The pieces of history include an NGC-graded Apollo 11 Robbins Medal and a piece of the Wright Flyer.

An artifact from the Wright Flyer and another from the Apollo 11 moon mission — both certified by Collectibles Authentication Guaranty® (CAG®) — are among the top offerings in a Heritage Auctions sale. The Space Exploration Signature Auction is being held May 21-22, 2021.

CAG-certified Apollo 11 Robbins Medal graded NGC MS 66
and pedigreed to the Armstrong Family Collection.
Click images to enlarge.

The Flown Apollo 11 Robbins Medal is graded MS 66 by Numismatic Guaranty Corporation® (NGC®) and certified by CAG as part of The Armstrong Family Collection™, a group of artifacts that were saved by astronaut Neil Armstrong and his immediate family.
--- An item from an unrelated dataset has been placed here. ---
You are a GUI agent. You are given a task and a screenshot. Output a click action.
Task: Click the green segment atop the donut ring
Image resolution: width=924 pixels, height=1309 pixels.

Armstrong brought the medal and other mementos with him on the historic moon mission in July 1969, when he left humankind's first footprints on the lunar surface.

Bidding for the medal had reached $20,000 a week before the sale. CAG has certified the provenance of thousands of items from the Armstrong Family Collection, including a Gold Apollo 11 Robbins Medal that realized over $2 million in 2019.

CAG-certified Wright Flyer Wing Fabric Piece pedigreed to the Otto Kallir Collection.

The Robbins Medals were struck for the Apollo astronauts to bring along on their spacecraft to commemorate their missions. The ones struck for Apollo 11 show an eagle landing on the surface of the moon, a scene later used for the reverse of the Eisenhower and Susan B. Anthony Dollars. The reverse shows the dates of the mission, including the moon landing date: July 20, 1969.

Another epic date in history is December 17, 1903. That's when the Wright Brothers flew the Wright Flyer near Kitty Hawk, North Carolina — the first manned powered flight in history and the one that launched the modern aviation era.

The Heritage sale includes a piece of wing fabric from the Wright Flyer. CAG certified its provenance to Otto Kallir, a renowned collector of aviation history. This piece was once part of a model of the Wright Flyer built at a 1:42 scale.